A typical markdown migration report contains the following sections:

#### 1. Header and Introduction
The report begins with a title and brief introduction explaining what the report contains.

#### 2. Timings
A timing breakdown showing:

| Measure | Description |
|---------|-------------|
| Time Started | UTC timestamp when the task began |
| Time Finished | UTC timestamp when the task completed |
| Elapsed time | Total duration of the task |

#### 3. General Statistics
High-level counts such as:
- Total records processed
- Records successfully transformed/posted
- Records that failed
- Files processed

#### 4. Task-Specific Sections
Each task type adds its own statistical sections. These appear as expandable `<details>` blocks containing tables of measures and counts. Examples include:

- **Mapping statistics**: Which fields were mapped and how often
- **Validation results**: Records failing validation rules
- **Reference data mapping**: How legacy values mapped to FOLIO reference data
- **Error breakdowns**: Categorized error types and counts

### JSON Report Structure

The raw JSON report contains the same data in a structured format suitable for programmatic access:

```json
{
  "GeneralStatistics": {
    "blurb_id": "GeneralStatistics",
    "Records processed": 10000,
    "Records successfully transformed": 9850,
    "Records with errors": 150
  },
  "MappedLocations": {
    "blurb_id": "MappedLocations",
    "Main Library": 5000,
    "Branch Library": 3000,
    "Special Collections": 1850
  }
}
```

Each top-level key represents a report section. The `blurb_id` field links to the translated section title, while all other keys are measure names with their counts.

## File Locations

Migration reports are stored in the iteration's `reports` folder:

```
iterations/
└── <iteration_identifier>/
    ├── reports/
    │   ├── report_<timestamp>_<task_name>.md      # Markdown report
    │   ├── data_issues_log_<timestamp>_<task_name>.tsv  # Detailed issues
    │   ├── log_<object_type>_<timestamp>_<task_name>.log  # Execution log
    │   └── .raw/
    │       └── raw_report_<timestamp>_<task_name>.json  # JSON report
    ├── results/
    └── source_data/
```

```{tip}
The `.raw` folder is created automatically and contains raw JSON reports. This folder can be used as input for reporting scripts or data quality dashboards.
```

## Task-Specific Reports

### Transformation Tasks

Transformation tasks convert legacy data into FOLIO format.
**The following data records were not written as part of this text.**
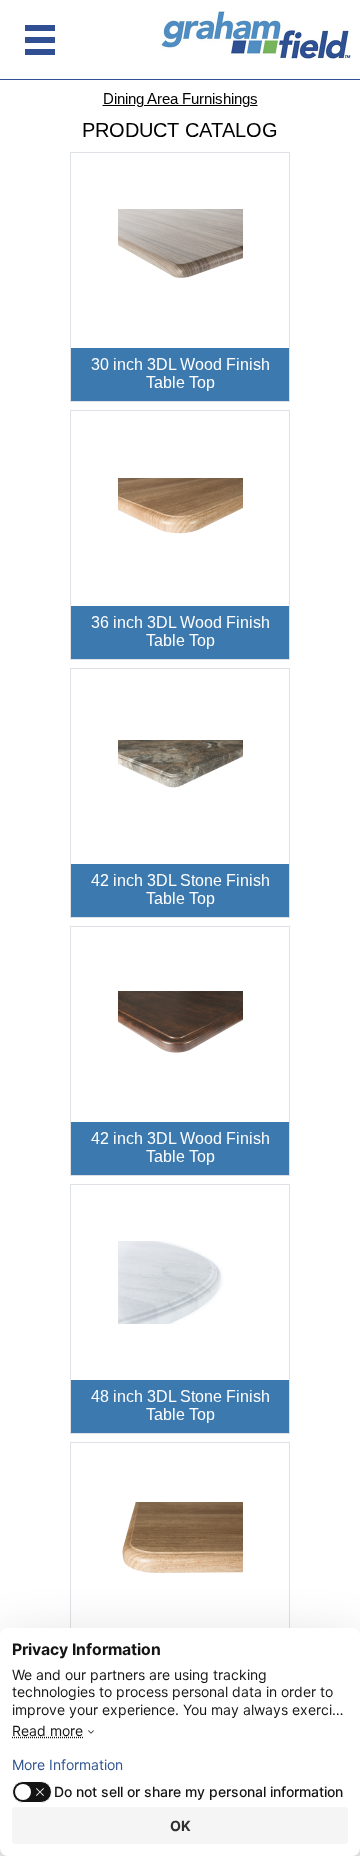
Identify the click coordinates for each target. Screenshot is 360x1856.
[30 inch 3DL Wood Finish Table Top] (180, 249)
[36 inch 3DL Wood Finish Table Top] (180, 507)
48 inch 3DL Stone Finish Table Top (180, 1406)
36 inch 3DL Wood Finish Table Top (180, 632)
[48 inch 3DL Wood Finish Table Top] (180, 1539)
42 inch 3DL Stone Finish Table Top (180, 890)
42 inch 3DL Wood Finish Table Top (180, 1148)
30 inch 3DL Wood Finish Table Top (180, 374)
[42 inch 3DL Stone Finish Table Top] (180, 765)
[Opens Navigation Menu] (40, 40)
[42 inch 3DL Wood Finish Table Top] (180, 1023)
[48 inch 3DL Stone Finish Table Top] (180, 1281)
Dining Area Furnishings (180, 98)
Their reports focus on mapping statistics and data validation.

#### BibsTransformer
Transforms MARC bibliographic records to FOLIO Instance records.

| Report Section | Description |
|----------------|-------------|
| GeneralStatistics | Record counts, files processed |
| RecordStatus | Breakdown by MARC Leader/05 status |
| RecourceTypeMapping | Instance type mappings from 336 field |
| InstanceFormat | Format mappings |
| MappedIdentifierTypes | Identifier type usage |
| MappedContributorTypes | Contributor type mappings |
| PrecedingSuccedingTitles | Linked title relationships |

#### HoldingsMarcTransformer
Transforms MFHD (MARC Holdings) records to FOLIO Holdings records.
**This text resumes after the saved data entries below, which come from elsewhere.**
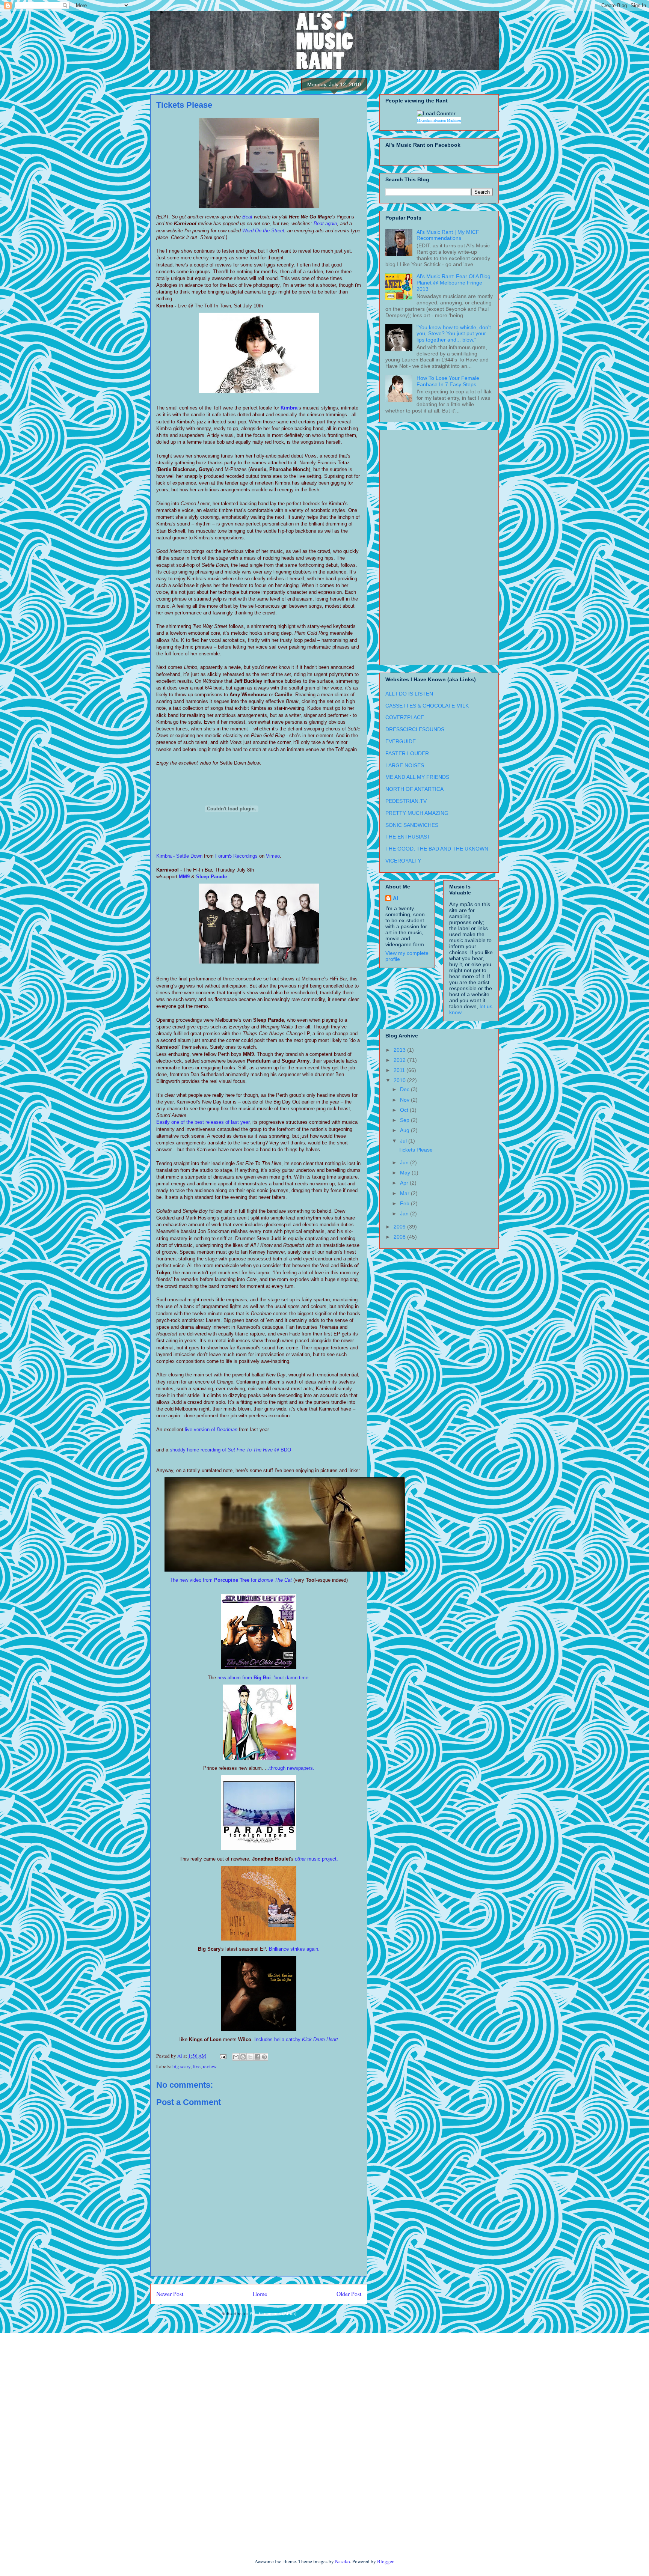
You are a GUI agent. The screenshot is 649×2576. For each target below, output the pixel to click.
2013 (400, 1050)
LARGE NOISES (404, 765)
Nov (405, 1100)
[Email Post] (222, 2055)
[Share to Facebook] (257, 2057)
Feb (405, 1203)
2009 (400, 1227)
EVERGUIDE (400, 741)
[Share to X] (250, 2057)
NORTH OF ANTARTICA (414, 789)
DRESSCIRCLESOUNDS (414, 729)
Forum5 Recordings (236, 856)
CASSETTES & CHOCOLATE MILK (427, 706)
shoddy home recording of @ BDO (230, 1450)
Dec (405, 1089)
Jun (405, 1162)
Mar (405, 1193)
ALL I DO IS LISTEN (409, 694)
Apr (405, 1183)
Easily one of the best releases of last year (202, 1122)
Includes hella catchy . (297, 2039)
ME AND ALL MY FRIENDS (417, 777)
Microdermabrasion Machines (439, 120)
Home (260, 2293)
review (209, 2066)
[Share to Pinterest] (264, 2057)
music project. (316, 1859)
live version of (201, 1429)
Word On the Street (263, 230)
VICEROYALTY (403, 861)
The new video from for (214, 1580)
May (406, 1173)
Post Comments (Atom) (272, 2313)
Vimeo (273, 856)
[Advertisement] (415, 545)
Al (395, 898)
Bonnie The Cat (275, 1580)
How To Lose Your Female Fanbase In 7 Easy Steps (448, 381)
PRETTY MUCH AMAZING (416, 813)
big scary (181, 2066)
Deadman (227, 1429)
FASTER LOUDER (407, 753)
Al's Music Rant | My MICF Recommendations (448, 235)
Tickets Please (415, 1150)
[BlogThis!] (243, 2057)
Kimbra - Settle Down (179, 856)
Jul (404, 1141)
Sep (405, 1120)
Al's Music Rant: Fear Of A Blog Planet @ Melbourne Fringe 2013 (454, 282)
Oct (405, 1110)
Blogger (385, 2561)
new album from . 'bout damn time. (263, 1677)
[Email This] (236, 2057)
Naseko (342, 2561)
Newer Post (169, 2293)
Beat (247, 217)
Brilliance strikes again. (294, 1949)
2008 (400, 1237)
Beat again (325, 223)
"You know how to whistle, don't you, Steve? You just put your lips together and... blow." (454, 333)
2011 (400, 1070)
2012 (400, 1060)
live (197, 2066)
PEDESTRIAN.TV (406, 801)
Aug (405, 1130)
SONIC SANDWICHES (411, 825)
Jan (405, 1213)
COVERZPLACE (404, 717)
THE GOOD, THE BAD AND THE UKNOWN (436, 849)
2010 (400, 1080)
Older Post (349, 2293)
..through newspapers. (290, 1768)
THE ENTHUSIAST (407, 837)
| Report Section | Description |
|----------------|-------------|
| GeneralStatistics | Record counts |
| HoldingsTypeMapping | Holdings type assignments |
| LocationMapping | Location code mappings |
| CallNumberTypeMapping | Call number type usage |

#### HoldingsCsvTransformer
Transforms CSV/TSV holdings data to FOLIO Holdings records.

| Report Section | Description |
|----------------|-------------|
| GeneralStatistics | Record counts, merging statistics |
| LocationMapping | Location mappings |
| HoldingsTypeMapping | Holdings type assignments |

#### ItemsTransformer
Transforms legacy item data to FOLIO Item records.
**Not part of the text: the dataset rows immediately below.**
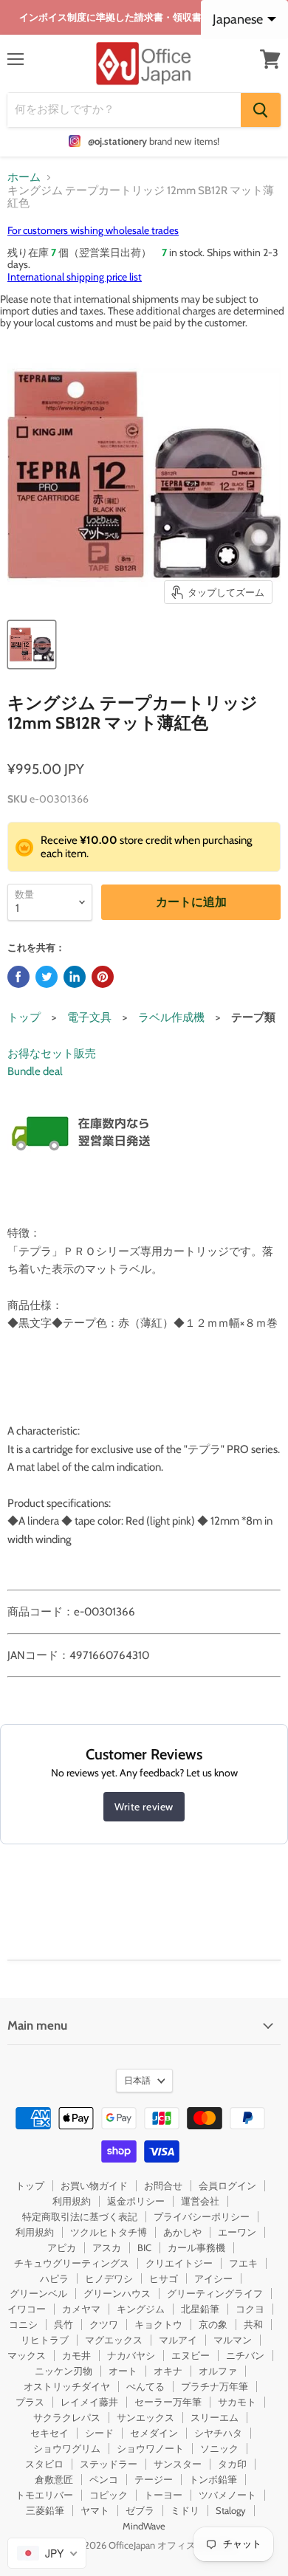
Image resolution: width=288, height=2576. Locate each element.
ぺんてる (145, 2386)
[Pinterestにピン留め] (103, 977)
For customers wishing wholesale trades (93, 230)
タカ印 (232, 2464)
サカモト (237, 2402)
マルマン (232, 2340)
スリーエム (215, 2417)
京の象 (213, 2324)
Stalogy (231, 2510)
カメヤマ (81, 2309)
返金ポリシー (136, 2201)
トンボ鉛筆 (213, 2479)
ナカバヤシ (131, 2355)
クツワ (103, 2324)
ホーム (24, 177)
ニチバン (245, 2355)
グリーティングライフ (215, 2293)
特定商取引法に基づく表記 (79, 2216)
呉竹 (63, 2324)
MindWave (144, 2526)
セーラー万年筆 (168, 2402)
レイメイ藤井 (89, 2402)
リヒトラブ (45, 2340)
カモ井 (76, 2355)
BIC (144, 2247)
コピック (108, 2495)
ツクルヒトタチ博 (108, 2232)
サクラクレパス (66, 2417)
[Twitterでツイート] (46, 977)
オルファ (218, 2371)
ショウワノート (150, 2448)
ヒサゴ (163, 2278)
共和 (253, 2324)
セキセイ (49, 2433)
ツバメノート (227, 2495)
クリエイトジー (179, 2263)
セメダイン (154, 2433)
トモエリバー (44, 2495)
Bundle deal (35, 1071)
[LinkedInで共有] (75, 977)
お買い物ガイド (94, 2185)
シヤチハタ (218, 2433)
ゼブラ (140, 2510)
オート (123, 2371)
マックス (26, 2355)
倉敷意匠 (54, 2479)
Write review (144, 1806)
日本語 (137, 2080)
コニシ (23, 2324)
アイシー (213, 2278)
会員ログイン (227, 2185)
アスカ (106, 2247)
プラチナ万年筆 (214, 2386)
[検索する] (261, 110)
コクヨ (250, 2309)
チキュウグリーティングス (71, 2263)
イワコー (26, 2309)
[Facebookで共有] (18, 977)
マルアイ (178, 2340)
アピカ (61, 2247)
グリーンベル (38, 2293)
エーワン (237, 2232)
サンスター (178, 2464)
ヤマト (94, 2510)
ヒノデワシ (109, 2278)
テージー (153, 2479)
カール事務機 (196, 2247)
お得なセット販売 (51, 1053)
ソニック (219, 2448)
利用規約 (71, 2201)
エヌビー (190, 2355)
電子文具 (89, 1017)
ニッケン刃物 (63, 2371)
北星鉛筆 (200, 2309)
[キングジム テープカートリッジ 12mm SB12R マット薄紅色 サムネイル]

| Report Section | Description |
|----------------|-------------|
| GeneralStatistics | Record counts |
| MaterialTypeMapping | Material type mappings |
| LoanTypeMapping | Loan type mappings |
| ItemStatusMapping | Status mappings |
| LocationMapping | Effective location mappings |

#### UserTransformer
Transforms patron/user data to FOLIO User records.

| Report Section | Description |
|----------------|-------------|
| GeneralStatistics | Record counts |
| PatronGroupMapping | Patron group assignments |
| AddressTypeMapping | Address type mappings |
| DepartmentMapping | Department mappings |

#### OrganizationTransformer
Transforms vendor/organization data for acquisitions.

| Report Section | Description |
|----------------|-------------|
| GeneralStatistics | Record counts |
| OrganizationTypeMapping | Organization type assignments |

#### OrdersTransformer
Transforms purchase order data.

| Report Section | Description |
|----------------|-------------|
| GeneralStatistics | Order and order line counts |
| OrderTypeMapping | Order type assignments |
| AcquisitionMethodMapping | Acquisition method mappings |

#### ManualFeeFinesTransformer
Transforms fee/fine data.

| Report Section | Description |
|----------------|-------------|
| GeneralStatistics | Record counts |
| FeeFineTypeMapping | Fee/fine type mappings |

### Loading Tasks

#### BatchPoster
Posts transformed records to FOLIO via batch APIs.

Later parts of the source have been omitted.